Your dentist or oral surgeon may provide this rinse or apply the gel during the procedure. Not every extraction warrants it, but for higher-risk situations (wisdom teeth, smokers, patients on birth control), it’s a straightforward way to lower the odds.

What Dry Socket Feels Like

The pain from dry socket is distinct and hard to mistake for normal post-extraction soreness. Normal healing pain gradually improves each day. Dry socket pain does the opposite: it appears or intensifies one to three days after surgery, often after an initial period where you thought things were going well. The pain is severe, throbbing, and tends to radiate from the socket up toward your ear, eye, or temple on the same side of your face.

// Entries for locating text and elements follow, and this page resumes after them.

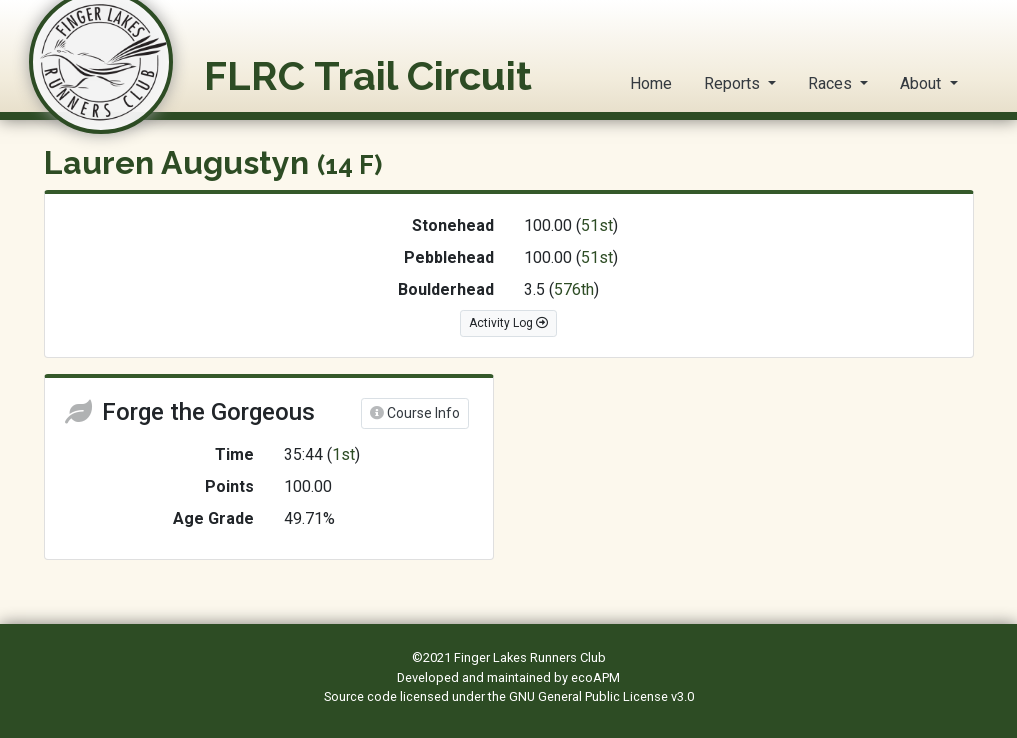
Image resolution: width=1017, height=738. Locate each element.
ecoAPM (595, 677)
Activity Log (508, 323)
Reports (734, 83)
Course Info (415, 413)
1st (343, 454)
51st (597, 225)
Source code (362, 696)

Other signs include a visibly empty socket where you can see pale bone instead of a dark blood clot, a foul taste in your mouth, and noticeably bad breath. If you look in the mirror and the extraction site appears hollow rather than filled with a dark, jelly-like clot, that’s a strong indicator.

What Happens if You Get One

Dry socket is painful but not dangerous. It doesn’t cause infection on its own or lead to permanent damage. Treatment involves your dentist cleaning the socket and placing a medicated dressing directly into it. This dressing contains ingredients that soothe the exposed nerve endings and protect the bone while new tissue slowly covers the area. You may need to return every few days for dressing changes until the pain subsides, which typically takes a week or two. The socket will eventually heal on its own, but it takes longer than a normal extraction site.